** YOUR GOAL **
Within the entries below, the lines from the one with "Open Pull requests from top navigation" through the one with "You are a computer-use agent. This" are to be set down exactly, both ends kept.

** DATA LISTING **
_____
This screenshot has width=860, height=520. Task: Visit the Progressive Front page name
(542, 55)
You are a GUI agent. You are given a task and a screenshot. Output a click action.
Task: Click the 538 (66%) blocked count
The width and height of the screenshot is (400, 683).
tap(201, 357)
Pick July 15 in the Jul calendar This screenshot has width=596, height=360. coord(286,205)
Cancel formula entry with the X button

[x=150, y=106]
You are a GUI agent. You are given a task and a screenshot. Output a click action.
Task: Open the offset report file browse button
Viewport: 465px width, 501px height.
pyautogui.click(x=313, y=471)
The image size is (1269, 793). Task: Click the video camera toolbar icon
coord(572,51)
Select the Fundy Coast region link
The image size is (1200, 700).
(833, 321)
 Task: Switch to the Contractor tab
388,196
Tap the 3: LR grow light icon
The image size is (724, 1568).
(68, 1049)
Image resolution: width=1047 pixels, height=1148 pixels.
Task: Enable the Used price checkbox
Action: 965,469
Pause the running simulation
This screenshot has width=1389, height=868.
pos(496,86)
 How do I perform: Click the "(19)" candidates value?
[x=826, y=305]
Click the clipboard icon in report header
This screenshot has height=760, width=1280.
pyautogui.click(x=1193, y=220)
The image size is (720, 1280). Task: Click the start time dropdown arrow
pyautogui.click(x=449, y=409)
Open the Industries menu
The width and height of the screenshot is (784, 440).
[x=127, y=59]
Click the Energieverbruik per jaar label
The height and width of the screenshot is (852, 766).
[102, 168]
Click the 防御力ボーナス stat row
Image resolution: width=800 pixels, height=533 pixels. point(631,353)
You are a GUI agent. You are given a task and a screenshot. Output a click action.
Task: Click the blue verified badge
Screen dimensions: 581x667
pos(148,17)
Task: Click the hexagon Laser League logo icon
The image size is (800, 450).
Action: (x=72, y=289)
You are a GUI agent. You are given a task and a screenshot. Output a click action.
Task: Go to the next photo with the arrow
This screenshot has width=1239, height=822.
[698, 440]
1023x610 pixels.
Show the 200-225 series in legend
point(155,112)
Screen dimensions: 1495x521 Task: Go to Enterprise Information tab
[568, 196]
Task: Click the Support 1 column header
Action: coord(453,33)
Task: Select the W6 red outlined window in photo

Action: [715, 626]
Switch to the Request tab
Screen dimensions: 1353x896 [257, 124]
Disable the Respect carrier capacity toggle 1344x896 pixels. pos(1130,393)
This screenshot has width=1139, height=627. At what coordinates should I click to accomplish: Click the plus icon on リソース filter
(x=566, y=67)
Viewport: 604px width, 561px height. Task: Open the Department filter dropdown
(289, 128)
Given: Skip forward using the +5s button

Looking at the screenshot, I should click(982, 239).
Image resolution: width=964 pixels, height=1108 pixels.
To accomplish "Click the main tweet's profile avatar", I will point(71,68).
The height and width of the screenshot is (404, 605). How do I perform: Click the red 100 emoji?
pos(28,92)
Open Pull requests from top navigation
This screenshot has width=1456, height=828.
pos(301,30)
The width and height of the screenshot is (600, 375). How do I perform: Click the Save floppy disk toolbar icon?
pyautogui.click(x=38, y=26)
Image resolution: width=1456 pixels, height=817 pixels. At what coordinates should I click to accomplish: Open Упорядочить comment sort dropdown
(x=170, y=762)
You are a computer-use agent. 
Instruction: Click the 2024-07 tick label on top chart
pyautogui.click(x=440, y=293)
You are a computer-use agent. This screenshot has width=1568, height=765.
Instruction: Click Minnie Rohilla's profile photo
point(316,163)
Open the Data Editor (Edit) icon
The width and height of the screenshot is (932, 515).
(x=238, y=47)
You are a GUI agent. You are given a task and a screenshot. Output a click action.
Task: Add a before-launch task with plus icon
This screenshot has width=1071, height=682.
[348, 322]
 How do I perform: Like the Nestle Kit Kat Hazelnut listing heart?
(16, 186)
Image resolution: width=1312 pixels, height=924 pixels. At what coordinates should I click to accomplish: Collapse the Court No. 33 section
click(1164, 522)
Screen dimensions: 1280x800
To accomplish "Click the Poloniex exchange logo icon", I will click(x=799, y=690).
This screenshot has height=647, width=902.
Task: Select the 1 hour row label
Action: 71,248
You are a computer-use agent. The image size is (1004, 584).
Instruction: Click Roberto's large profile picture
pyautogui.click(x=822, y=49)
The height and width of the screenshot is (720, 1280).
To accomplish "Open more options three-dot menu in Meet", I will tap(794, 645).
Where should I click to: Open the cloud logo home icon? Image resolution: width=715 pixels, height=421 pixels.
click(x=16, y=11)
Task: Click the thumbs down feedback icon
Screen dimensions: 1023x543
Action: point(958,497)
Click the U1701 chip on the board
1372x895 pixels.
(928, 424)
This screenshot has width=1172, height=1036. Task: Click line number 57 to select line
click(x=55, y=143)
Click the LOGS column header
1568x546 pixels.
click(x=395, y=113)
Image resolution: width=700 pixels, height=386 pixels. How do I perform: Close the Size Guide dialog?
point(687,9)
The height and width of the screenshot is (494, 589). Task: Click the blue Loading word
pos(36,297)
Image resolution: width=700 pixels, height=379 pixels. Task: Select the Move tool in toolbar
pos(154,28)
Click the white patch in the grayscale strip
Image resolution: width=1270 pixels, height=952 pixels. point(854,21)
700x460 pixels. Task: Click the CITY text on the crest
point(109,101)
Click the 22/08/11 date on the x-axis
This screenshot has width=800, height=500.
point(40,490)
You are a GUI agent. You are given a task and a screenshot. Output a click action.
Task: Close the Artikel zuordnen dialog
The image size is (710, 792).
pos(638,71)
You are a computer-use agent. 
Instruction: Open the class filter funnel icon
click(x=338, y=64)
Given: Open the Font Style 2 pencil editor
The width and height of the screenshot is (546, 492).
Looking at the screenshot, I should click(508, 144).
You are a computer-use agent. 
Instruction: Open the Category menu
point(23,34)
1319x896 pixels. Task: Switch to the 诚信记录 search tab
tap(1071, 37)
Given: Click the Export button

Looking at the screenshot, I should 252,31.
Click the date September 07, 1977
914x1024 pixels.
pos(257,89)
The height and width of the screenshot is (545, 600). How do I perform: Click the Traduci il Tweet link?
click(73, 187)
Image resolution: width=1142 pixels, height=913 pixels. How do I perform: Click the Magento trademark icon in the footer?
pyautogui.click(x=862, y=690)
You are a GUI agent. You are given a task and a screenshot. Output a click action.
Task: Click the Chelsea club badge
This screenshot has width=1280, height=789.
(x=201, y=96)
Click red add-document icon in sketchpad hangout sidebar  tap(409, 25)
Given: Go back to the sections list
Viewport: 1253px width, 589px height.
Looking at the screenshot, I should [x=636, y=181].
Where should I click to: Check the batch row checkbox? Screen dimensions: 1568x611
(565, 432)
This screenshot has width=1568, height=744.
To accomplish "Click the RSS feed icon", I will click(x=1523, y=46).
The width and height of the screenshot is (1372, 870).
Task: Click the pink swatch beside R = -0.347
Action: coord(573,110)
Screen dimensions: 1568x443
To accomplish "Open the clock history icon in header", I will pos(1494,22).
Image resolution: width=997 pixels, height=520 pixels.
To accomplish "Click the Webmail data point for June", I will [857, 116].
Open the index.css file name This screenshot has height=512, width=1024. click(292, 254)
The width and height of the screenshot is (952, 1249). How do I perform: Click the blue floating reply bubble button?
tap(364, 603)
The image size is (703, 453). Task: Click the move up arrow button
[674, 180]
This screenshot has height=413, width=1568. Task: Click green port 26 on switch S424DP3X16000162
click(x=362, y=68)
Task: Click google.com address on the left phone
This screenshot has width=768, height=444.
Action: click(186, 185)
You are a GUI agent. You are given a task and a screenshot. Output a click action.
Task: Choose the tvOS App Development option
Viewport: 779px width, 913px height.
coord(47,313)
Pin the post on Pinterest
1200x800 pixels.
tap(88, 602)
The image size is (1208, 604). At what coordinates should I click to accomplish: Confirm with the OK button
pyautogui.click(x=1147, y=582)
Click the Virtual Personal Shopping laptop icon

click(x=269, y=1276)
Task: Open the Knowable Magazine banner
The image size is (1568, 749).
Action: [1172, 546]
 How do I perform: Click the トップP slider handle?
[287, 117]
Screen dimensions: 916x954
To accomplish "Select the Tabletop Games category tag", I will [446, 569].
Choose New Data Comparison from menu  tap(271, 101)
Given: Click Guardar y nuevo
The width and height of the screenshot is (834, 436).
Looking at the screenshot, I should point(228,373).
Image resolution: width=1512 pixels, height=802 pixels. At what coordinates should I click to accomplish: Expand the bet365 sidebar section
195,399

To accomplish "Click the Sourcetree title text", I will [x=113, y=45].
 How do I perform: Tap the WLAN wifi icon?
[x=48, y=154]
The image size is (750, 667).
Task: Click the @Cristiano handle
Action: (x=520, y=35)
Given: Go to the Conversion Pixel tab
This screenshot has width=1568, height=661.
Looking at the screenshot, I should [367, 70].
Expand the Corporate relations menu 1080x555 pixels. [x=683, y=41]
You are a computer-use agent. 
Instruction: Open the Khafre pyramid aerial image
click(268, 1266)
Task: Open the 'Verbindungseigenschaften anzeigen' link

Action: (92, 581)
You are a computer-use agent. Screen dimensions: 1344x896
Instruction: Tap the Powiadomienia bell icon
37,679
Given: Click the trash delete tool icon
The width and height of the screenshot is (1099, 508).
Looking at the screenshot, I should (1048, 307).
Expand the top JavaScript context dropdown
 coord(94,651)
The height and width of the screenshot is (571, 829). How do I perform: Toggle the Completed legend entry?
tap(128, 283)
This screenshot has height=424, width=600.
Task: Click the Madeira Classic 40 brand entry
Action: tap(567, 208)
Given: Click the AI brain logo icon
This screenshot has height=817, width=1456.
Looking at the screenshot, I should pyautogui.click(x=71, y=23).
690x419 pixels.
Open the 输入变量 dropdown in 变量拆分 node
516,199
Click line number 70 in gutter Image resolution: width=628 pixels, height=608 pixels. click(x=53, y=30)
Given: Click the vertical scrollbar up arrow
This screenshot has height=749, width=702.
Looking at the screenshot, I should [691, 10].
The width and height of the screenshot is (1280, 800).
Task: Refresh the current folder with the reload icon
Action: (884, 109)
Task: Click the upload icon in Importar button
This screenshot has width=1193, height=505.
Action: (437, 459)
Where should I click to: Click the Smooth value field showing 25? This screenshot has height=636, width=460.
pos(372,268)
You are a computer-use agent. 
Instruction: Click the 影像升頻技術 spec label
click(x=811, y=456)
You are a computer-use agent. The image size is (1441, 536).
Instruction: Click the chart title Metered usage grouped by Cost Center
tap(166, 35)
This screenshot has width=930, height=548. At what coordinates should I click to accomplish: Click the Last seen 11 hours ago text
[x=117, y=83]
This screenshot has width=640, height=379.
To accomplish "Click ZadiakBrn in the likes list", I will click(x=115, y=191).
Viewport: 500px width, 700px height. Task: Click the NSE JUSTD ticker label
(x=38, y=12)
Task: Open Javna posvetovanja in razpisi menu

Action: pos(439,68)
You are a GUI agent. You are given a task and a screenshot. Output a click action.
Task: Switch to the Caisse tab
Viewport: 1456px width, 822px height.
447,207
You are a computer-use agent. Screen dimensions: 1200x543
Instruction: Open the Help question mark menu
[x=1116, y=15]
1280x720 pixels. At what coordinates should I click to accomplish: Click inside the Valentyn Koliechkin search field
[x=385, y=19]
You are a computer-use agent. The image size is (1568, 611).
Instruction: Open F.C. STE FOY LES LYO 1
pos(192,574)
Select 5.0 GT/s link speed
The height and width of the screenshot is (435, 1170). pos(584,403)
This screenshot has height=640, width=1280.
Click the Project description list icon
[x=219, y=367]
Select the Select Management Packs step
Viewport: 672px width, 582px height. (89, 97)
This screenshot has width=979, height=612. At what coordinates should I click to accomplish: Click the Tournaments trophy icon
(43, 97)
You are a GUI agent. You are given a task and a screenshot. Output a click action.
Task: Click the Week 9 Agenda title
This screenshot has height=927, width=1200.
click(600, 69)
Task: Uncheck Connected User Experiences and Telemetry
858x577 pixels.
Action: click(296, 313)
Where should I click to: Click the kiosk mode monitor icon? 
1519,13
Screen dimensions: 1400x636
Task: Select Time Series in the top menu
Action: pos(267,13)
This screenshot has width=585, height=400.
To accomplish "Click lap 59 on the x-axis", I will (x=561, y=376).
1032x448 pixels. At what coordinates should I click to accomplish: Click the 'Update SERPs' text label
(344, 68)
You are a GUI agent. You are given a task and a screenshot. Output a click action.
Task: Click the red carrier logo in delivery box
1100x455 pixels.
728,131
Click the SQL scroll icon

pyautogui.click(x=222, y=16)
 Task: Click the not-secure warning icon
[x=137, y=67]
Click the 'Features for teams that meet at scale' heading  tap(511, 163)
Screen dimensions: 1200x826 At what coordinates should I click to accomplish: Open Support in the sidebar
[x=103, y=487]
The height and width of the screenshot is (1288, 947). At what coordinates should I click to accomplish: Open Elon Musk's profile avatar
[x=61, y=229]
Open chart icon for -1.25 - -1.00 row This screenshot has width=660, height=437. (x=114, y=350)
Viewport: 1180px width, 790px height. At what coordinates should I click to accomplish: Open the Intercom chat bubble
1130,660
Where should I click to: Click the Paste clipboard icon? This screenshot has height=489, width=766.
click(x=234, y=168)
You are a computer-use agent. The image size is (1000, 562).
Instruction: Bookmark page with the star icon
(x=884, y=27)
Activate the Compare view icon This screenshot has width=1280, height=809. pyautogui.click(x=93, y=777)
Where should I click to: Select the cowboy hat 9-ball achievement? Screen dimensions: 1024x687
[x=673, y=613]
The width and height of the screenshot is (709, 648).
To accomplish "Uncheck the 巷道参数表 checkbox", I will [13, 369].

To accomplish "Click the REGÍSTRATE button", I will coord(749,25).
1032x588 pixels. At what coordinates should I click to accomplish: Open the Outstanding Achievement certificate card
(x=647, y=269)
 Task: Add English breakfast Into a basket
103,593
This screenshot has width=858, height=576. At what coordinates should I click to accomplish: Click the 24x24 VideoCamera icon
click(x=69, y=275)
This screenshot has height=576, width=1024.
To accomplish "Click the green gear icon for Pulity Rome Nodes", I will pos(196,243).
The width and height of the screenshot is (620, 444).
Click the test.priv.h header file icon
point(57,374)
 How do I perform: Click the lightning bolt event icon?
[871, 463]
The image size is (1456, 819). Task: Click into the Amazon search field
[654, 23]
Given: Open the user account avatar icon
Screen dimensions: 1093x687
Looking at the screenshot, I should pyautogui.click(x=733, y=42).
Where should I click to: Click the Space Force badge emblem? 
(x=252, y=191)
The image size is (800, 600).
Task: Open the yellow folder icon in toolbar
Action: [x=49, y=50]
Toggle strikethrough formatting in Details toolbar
_____
** EXPECTED ANSWER **
Open Pull requests from top navigation
This screenshot has width=1456, height=828.
pos(301,30)
The width and height of the screenshot is (600, 375). How do I perform: Click the Save floppy disk toolbar icon?
pyautogui.click(x=38, y=26)
Image resolution: width=1456 pixels, height=817 pixels. At what coordinates should I click to accomplish: Open Упорядочить comment sort dropdown
(x=170, y=762)
You are a computer-use agent. 
Instruction: Click the 2024-07 tick label on top chart
pyautogui.click(x=440, y=293)
You are a computer-use agent. This screenshot has width=1568, height=765.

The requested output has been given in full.